House subpoena fights imperil interbranch comity
© Greg Nash

The hail of House committee subpoenas pelting the administration and being batted right back is like watching a fast-paced badminton match being played in high winds. The frictional back and forth between the branches is nothing new, but the clashes are usually resolved by compromises acceptable to both sides. 

That is, at least until now. Never before has a president signaled that his administration will resist all subpoenas issued by one house of Congress because it is under the control of the opposition party. If the art of the deal now means “no deal” unless on my terms, then our constitutional system of shared powers and checks and balances is in grave peril. 


Leaving Congress to litigate dozens of subpoenas through contempt citations is not a promising alternative, at least not in the lifetime of this Congress or this presidency. It may be the president is counting on running out the clock in the courts and provoking House impeachment proceedings to fire-up his base for the 2020 elections. But fire has a way of spreading to adjacent structures, including the very pillars of our constitutional framework.  

The president has even threatened to take his case to the Supreme Court for a ruling on the meaning of high crimes and misdemeanors if the House impeaches him, claiming he has committed no crimes, high or low. His threat ignores established court precedent that impeachment is a political question, not justiciable through the courts. According to the Supreme Court’s ruling in Nixon v. the U.S. (1993) on the impeachment and removal of district court judge Walter Nixon, the House and Senate have the “sole” power to impeach and convict, not subject to review by the courts

What is more problematic is how Congress hopes to prevail in finding someone in contempt for failure to testify or provide subpoenaed documents. Such citations by the House are ordinarily enforceable through the Justice Department which has prosecutorial discretion. Not surprisingly, the Justice Departments is reluctant to prosecute fellow administration officials.

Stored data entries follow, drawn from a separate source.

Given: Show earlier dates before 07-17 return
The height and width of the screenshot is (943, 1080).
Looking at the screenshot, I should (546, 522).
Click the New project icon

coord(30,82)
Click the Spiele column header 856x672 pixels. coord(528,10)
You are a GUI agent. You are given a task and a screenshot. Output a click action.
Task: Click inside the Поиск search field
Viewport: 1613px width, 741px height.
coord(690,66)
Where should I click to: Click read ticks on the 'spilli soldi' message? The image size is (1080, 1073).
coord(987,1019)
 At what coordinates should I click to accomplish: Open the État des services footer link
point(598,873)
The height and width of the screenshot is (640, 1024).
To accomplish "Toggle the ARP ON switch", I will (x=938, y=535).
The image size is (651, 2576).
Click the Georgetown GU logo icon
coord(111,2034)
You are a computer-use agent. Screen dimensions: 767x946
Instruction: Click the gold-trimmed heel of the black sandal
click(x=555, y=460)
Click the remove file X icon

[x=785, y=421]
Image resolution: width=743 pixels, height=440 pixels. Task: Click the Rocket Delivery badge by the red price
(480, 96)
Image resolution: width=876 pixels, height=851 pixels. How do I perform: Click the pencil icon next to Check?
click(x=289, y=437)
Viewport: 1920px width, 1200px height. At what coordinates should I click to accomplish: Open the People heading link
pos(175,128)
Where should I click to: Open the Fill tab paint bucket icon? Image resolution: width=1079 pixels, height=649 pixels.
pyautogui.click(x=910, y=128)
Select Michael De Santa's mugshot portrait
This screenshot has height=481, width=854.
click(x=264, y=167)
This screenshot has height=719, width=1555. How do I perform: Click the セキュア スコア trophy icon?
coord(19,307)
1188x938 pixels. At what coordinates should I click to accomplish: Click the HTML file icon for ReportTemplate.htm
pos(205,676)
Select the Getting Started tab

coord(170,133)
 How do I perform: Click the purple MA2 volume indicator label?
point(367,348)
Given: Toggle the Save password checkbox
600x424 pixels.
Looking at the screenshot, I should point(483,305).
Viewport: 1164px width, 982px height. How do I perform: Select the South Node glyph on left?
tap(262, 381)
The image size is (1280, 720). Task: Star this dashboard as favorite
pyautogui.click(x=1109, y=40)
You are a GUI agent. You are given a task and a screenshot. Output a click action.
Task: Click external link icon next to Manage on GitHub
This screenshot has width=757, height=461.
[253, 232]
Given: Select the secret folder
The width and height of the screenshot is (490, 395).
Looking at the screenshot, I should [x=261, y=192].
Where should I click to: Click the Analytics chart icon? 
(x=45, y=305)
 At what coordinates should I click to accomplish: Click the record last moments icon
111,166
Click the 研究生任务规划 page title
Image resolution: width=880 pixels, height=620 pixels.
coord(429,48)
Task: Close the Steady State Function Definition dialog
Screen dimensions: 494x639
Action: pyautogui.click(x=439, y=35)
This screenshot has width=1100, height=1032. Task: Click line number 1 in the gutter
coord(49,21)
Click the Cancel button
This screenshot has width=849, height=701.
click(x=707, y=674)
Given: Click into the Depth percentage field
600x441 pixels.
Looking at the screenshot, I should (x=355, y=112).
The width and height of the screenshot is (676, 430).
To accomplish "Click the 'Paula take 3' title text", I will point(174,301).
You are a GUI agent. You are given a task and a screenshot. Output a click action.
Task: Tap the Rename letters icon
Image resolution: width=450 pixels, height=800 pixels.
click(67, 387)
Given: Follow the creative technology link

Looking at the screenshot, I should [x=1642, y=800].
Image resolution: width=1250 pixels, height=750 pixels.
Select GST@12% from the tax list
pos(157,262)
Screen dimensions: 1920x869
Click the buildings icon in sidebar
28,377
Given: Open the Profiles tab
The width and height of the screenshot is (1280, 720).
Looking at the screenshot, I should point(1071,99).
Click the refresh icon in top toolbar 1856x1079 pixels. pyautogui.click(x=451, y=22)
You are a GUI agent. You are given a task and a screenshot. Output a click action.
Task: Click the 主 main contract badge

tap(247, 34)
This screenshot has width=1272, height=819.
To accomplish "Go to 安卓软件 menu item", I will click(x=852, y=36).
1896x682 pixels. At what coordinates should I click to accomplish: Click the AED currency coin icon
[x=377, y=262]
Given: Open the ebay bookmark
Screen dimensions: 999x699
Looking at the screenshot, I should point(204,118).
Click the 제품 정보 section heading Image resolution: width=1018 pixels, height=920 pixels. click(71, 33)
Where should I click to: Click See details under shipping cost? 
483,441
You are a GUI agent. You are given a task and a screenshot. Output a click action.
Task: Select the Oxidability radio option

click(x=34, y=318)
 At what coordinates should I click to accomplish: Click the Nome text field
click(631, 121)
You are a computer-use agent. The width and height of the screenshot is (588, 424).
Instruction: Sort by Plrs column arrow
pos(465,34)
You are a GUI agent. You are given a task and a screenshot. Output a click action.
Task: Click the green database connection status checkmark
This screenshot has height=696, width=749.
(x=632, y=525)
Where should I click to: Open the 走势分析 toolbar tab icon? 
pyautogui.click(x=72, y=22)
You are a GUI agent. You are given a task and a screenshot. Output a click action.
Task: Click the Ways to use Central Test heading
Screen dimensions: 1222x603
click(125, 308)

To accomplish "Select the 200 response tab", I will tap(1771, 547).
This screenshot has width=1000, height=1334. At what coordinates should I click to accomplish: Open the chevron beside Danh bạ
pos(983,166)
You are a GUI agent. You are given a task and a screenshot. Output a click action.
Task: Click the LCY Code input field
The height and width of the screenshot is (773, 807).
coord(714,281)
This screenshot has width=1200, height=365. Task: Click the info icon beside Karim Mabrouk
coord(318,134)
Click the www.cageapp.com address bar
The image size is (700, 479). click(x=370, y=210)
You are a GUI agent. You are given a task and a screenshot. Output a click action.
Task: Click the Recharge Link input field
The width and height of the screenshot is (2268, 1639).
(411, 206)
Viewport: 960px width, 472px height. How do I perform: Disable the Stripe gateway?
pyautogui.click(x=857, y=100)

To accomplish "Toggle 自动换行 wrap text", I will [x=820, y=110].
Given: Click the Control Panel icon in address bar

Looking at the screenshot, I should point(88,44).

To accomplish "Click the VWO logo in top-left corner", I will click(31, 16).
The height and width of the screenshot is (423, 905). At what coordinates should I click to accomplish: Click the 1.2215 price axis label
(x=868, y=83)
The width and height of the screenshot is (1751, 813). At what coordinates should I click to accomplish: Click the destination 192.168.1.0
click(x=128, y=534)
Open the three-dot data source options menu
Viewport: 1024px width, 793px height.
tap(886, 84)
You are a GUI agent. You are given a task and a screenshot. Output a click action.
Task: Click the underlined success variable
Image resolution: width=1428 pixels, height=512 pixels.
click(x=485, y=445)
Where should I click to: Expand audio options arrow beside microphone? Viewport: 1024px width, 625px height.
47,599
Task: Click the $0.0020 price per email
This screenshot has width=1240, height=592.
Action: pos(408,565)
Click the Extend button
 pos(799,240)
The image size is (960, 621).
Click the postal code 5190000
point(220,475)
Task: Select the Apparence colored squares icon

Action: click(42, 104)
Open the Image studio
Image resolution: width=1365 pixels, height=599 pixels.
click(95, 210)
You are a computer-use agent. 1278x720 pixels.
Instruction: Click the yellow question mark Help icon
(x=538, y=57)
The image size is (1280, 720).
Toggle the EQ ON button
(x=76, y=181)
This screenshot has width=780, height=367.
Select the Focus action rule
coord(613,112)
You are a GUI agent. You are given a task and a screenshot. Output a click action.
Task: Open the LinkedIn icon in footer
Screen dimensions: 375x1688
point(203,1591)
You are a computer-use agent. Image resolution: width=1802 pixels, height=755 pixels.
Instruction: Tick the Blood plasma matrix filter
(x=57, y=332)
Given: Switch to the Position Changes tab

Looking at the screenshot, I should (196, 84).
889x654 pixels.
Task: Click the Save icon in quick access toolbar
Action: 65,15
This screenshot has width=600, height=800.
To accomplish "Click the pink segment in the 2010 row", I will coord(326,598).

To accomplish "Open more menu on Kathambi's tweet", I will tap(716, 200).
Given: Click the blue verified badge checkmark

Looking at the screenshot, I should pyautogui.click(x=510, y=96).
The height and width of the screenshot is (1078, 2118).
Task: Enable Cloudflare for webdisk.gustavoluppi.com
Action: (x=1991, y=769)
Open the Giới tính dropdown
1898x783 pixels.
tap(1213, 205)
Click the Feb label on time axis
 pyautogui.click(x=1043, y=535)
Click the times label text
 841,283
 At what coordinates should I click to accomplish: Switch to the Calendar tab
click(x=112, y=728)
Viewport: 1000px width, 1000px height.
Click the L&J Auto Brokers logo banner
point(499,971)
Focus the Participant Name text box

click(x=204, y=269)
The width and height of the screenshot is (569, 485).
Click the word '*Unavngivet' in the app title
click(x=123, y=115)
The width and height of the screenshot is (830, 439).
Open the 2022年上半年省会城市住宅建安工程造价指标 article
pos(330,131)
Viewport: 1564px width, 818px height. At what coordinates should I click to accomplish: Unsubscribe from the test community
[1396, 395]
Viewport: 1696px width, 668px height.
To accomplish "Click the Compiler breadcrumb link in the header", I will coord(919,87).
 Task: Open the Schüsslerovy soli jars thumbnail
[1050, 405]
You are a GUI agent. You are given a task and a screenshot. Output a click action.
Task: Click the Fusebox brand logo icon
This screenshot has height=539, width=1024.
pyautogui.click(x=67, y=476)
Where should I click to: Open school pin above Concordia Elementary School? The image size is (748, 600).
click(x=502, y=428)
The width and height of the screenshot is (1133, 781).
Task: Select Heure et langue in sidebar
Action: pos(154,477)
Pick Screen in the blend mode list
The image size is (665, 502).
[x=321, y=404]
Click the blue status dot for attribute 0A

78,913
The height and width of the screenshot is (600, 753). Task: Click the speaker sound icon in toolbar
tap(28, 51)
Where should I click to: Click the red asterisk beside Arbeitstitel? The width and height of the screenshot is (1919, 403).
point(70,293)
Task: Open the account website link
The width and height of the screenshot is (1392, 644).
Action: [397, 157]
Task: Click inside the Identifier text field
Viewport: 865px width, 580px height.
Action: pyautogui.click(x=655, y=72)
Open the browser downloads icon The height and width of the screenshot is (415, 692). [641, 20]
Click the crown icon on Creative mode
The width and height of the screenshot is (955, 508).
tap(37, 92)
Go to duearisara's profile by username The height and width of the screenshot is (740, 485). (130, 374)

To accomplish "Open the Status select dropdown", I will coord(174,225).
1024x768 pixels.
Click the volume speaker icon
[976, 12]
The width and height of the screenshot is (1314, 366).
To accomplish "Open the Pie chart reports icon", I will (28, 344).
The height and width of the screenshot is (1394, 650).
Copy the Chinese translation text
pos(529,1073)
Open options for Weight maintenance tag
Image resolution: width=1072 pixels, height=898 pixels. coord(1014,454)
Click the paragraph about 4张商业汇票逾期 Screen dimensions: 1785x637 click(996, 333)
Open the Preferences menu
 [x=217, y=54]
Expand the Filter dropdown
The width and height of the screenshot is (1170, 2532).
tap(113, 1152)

The House found that out in 2012 when it cited President Barack Obama’s attorney general, Eric Holder, for criminal contempt for his failure to provide documents relating to the failed ATF “fast and furious” gun-walking sting in the southwest U.S. The Justice Department refused to prosecute the case after President Obama invoked executive privilege over the subpoenaed materials (just as President TrumpDonald John TrumpDemocrats ask if they have reason to worry about UK result Trump scramble to rack up accomplishments gives conservatives heartburn Seven years after Sandy Hook, the politics of guns has changed MORE now has done on the Mueller report, though most of it has already been made public). The Holder case raged-on in a parallel civil contempt case approved by the House. While a court upheld the House’s right to litigate the matter, it never rendered a decision on the merits before the Obama administration ended.

Current Attorney General William P. Barr may well face a similar scenario if the House pursues a two-track contempt process over his failure to comply with subpoenas for the un-redacted Mueller report on Russian interference in the 2016 election and his testimony on it.


What alternatives does Congress have other than leaving the decision to voters at the next election?  There is some talk of Congress invoking its “inherent” contempt authority of arresting the recalcitrant witness and imprisoning him or her in a congressional facility (or elsewhere) and trying him or her at the bar of the House. That alternative has not been used since 1935 because it is considered extremely time-consuming and cumbersome. 

Make no mistake about it, Congress is quite right to pursue its legitimate Article I responsibilities to oversee the executive branch and to obtain information critical to that obligation. Without the means of doing that, Congress is effectively stripped of one of its most important powers to superintend a potentially runaway executive. But it must be selective in its pursuits if it is to remain credible with the public.

President Trump indicated after the 2018 midterm election, in which Democrats regained control of the House, that if Congress took the approach of investigating his personal and official life at every turn, it would be forfeiting any opportunity to work with the administration on achieving mutually desirable policy goals.

The fact that last week, in the midst of the raging subpoena wars, the president sat down with Democratic congressional leaders to discuss a bipartisan deal on infrastructure is some indication that the president may still be open to reclaiming at least some of the comity between the branches on legislating and information-sharing that has characterized our system since the beginning. It may require a friendly intervention with the president by some Constitution-minded Senate Republicans to right the listing ship of state. 

Don Wolfensberger is a fellow at the Woodrow Wilson Center and Bipartisan Policy Center, author of “Changing Cultures in Congress: From Fair Play to Power Plays,” and former staff director of the House Rules Committee.  The views expressed are solely his own.